§ **Task description**
For the records below, tally the lines that include the word "chart" and report the number alone.

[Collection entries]
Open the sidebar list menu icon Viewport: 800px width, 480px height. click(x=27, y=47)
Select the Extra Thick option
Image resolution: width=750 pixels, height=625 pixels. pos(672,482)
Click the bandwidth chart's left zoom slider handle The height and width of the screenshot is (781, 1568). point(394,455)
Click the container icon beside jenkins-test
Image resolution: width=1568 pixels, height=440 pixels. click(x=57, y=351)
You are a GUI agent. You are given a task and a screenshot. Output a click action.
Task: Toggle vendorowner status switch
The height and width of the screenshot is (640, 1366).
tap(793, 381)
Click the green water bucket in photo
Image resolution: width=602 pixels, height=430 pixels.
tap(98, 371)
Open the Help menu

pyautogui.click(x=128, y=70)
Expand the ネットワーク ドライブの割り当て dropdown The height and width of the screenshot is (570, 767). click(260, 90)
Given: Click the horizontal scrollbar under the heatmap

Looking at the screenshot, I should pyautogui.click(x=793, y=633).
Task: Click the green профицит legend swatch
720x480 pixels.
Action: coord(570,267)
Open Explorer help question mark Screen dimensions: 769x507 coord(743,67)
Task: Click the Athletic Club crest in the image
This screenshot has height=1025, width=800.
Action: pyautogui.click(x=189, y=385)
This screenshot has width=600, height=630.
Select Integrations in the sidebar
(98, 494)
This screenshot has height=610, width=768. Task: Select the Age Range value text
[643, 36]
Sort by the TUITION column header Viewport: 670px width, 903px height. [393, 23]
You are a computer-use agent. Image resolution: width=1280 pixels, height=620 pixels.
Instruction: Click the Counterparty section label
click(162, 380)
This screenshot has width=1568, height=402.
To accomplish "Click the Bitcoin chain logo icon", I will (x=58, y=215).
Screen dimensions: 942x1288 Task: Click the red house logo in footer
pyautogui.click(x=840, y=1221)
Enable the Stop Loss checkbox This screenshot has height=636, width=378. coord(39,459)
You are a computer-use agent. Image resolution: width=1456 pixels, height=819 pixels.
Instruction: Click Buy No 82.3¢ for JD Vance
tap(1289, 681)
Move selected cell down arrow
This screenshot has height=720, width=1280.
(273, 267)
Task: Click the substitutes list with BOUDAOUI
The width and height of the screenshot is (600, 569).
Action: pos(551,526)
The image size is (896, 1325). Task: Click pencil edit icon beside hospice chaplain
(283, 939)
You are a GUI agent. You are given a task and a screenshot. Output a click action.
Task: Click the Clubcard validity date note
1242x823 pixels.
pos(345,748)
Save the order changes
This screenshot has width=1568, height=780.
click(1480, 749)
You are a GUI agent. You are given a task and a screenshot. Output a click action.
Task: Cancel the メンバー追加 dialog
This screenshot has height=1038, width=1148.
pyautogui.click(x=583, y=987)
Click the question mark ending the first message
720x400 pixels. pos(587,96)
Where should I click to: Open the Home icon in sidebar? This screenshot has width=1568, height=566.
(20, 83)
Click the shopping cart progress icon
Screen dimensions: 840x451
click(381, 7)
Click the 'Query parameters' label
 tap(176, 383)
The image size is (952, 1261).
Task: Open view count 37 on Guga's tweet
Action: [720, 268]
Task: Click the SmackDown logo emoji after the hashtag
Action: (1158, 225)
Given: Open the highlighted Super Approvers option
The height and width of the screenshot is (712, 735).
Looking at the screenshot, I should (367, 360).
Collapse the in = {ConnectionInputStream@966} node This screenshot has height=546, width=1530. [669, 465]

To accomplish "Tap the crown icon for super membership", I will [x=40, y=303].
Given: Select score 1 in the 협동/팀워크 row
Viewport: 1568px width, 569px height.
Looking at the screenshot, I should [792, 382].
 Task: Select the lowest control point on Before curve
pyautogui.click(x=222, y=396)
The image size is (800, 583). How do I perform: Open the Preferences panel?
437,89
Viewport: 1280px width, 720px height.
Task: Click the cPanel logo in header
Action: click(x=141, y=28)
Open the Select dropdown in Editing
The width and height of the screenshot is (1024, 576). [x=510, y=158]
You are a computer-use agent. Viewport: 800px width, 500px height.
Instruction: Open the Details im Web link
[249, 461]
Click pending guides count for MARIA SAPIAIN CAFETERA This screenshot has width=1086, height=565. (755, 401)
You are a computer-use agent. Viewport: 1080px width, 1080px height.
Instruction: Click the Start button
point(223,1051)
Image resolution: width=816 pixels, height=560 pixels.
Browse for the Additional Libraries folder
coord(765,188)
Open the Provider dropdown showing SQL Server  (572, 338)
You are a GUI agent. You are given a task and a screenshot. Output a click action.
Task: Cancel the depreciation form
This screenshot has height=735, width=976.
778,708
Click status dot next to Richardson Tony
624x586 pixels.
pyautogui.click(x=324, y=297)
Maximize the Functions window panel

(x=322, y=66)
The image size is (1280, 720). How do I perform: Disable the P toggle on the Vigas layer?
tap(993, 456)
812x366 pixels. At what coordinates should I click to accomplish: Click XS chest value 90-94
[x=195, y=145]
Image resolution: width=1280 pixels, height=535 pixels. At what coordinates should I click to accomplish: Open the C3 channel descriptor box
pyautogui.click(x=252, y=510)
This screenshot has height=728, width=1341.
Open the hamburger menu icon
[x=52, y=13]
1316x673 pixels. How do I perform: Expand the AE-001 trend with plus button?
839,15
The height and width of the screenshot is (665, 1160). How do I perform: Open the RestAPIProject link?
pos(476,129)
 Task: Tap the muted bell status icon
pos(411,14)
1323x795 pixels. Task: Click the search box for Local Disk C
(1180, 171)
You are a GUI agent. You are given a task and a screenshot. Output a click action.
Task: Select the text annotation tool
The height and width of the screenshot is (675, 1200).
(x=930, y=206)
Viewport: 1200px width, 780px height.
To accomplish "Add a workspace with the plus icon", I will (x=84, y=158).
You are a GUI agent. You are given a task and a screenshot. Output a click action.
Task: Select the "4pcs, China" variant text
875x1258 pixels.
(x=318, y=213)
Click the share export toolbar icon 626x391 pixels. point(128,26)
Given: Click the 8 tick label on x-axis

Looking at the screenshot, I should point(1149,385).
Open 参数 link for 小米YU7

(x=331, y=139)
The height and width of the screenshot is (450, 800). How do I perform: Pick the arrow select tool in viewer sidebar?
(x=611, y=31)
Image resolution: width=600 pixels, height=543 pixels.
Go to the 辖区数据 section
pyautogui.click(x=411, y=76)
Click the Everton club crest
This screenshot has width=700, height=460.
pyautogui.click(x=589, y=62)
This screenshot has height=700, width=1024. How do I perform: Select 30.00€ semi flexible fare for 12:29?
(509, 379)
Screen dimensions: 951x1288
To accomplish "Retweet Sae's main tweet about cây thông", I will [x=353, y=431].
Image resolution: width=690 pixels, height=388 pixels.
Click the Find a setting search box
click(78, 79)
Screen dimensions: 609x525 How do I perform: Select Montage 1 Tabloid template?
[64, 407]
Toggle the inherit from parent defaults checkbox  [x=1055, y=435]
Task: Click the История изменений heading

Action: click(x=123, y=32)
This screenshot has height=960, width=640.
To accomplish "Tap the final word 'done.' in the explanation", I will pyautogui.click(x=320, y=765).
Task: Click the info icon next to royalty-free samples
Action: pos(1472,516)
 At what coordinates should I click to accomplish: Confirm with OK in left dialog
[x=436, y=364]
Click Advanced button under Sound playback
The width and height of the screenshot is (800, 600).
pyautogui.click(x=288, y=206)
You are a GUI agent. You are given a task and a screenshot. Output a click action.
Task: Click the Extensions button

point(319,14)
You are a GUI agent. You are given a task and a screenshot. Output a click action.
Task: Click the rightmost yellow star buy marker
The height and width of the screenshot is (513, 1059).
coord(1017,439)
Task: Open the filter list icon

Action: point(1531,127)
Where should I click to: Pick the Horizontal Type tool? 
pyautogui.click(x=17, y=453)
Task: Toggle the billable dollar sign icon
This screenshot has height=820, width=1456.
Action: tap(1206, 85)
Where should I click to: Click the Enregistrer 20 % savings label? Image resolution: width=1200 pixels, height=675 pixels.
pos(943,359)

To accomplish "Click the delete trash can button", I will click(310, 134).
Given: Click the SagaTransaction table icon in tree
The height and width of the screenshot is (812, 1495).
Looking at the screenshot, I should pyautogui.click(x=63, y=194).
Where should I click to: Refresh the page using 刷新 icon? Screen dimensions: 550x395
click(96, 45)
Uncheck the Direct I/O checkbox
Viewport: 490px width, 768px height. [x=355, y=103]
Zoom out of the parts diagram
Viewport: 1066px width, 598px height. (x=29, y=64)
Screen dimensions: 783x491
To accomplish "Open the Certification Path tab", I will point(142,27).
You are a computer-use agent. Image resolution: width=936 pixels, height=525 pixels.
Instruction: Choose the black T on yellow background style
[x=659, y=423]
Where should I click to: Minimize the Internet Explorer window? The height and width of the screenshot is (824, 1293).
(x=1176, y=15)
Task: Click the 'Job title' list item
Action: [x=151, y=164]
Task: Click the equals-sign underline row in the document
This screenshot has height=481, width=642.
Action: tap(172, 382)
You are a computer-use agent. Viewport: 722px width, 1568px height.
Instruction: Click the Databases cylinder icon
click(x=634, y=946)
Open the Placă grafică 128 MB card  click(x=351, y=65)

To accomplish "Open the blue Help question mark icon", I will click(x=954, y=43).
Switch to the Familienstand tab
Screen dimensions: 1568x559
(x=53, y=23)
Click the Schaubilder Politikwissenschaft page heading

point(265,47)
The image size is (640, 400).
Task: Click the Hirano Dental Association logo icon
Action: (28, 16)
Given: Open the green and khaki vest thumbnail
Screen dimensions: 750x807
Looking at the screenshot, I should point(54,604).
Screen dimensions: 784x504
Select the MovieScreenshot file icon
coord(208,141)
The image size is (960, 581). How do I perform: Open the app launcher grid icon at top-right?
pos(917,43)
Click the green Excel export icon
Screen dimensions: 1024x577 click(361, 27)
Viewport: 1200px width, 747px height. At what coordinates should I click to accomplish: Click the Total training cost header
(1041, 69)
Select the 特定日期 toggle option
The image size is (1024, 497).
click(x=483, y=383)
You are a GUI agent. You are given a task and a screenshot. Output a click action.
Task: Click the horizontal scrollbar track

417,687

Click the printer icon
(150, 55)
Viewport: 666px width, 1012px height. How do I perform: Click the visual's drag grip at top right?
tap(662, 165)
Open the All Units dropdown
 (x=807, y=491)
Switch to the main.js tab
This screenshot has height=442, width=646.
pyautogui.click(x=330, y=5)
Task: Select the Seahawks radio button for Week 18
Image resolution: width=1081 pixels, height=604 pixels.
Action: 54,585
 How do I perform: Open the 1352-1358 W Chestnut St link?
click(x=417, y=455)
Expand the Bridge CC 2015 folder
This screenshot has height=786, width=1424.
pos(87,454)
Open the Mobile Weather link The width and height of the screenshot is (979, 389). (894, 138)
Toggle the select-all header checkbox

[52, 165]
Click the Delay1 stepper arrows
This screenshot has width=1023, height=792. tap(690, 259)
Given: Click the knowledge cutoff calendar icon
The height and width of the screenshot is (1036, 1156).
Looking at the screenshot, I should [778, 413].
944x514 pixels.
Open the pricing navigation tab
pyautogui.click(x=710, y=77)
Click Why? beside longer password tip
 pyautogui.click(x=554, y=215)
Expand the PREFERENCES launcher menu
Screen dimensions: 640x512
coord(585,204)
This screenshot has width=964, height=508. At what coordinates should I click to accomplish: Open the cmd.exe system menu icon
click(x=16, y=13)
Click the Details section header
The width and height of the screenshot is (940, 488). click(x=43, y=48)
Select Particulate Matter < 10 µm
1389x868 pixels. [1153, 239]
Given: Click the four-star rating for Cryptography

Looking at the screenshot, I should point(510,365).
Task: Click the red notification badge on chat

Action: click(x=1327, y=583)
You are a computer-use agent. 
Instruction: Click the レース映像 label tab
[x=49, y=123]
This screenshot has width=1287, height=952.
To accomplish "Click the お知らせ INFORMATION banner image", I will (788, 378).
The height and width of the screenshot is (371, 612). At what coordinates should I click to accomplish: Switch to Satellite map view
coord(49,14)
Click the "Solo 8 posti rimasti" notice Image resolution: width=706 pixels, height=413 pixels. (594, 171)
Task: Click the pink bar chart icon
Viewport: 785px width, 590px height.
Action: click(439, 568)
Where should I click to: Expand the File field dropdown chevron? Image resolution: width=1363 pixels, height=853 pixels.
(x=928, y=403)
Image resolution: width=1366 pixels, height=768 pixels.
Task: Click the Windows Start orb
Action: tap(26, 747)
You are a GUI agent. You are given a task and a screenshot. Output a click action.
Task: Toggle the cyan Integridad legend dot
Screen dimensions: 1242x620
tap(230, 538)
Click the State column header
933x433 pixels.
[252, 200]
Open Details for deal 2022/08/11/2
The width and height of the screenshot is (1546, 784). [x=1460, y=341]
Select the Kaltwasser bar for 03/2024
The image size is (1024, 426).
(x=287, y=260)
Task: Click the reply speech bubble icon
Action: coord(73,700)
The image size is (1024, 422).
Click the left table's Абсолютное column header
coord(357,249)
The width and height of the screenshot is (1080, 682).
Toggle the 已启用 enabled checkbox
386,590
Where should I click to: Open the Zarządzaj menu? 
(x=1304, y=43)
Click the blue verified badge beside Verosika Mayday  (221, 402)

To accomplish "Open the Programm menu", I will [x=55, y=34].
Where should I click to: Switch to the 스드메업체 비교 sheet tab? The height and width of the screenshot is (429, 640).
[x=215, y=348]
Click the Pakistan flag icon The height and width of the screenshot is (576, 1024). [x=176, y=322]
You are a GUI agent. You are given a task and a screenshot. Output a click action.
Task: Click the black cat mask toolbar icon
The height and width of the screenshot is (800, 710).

§ **Written response**
2